Pour accueillir ces salariés, il faut aussi des logements, un métro, un tram-train et des routes pas trop encombrées. Et puis aussi des écoles, des commerces et encore des routes pour y arriver. Et puis aussi des fêtes à la gare Saint So avec des routes et des métros. Et un ramassage d’ordures, de l’électricité, de l’eau, du gaz, encore des routes et des métros. La mobilisation est générale pour accueillir les cadres de cette nouvelle économie numérique (+ 5 % d’emplois en cinq ans). Elle va des compétences urbaines des services techniques aux subventions idoines.

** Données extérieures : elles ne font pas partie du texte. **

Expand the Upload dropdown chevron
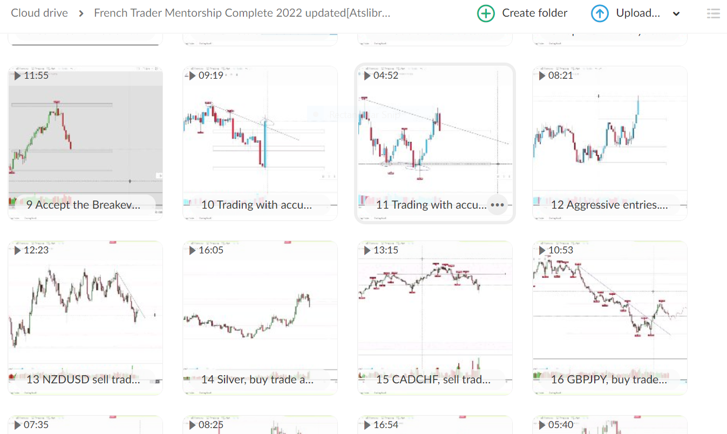727x434 pixels. pos(676,13)
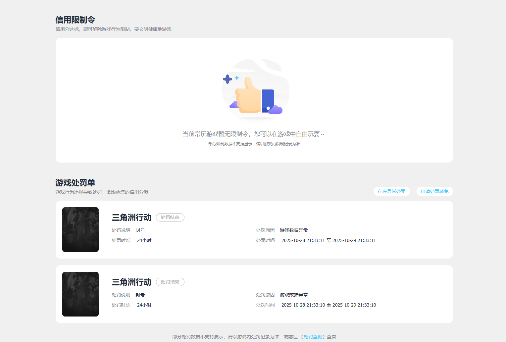Click the 信用限制令 heading
This screenshot has height=342, width=506.
pyautogui.click(x=75, y=20)

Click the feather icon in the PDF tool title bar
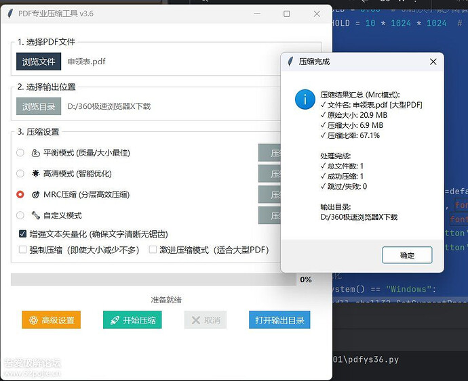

L’étude d’impact du projet Saint Sauveur annonce, comme un argument d’exemplarité verte, que la ZAC sera rationalisée par smart grids : Linky pour l’électricité, Gazpar pour le gaz, et pourquoi pas, comme le promeut cette exposition « Smart land », des capteurs sur les routes, des caméras de surveillance « intelligentes » et des poubelles pucées. Le puçage des humains – prérequis indispensable de la survie à smart-city – n’a quant à lui pas attendu : voir la carte « Pass-Pass », future « carte de vie quotidienne » comme mouchard numérique. La liberté est chassée des mœurs avant de l’être des mots.

Nous sommes au vernissage de l’exposition « Smart Land » organisée par WAAO, centre d’architecture et d’urbanisme (WAAO pour le ridicule acronyme de « We Are Archi Open »), car nous nous élevons contre cette équation facile à comprendre : Attractivité = Béton = Pollutions = Smart city = Attractivité = Béton = le cercle infernal de l’attractivité métropolitaine qui encombre nos poumons de microparticules et nous fiche comme du bétail.

Votre « Smart Land », on n’en veut pas.
Votre « attractivité » non plus.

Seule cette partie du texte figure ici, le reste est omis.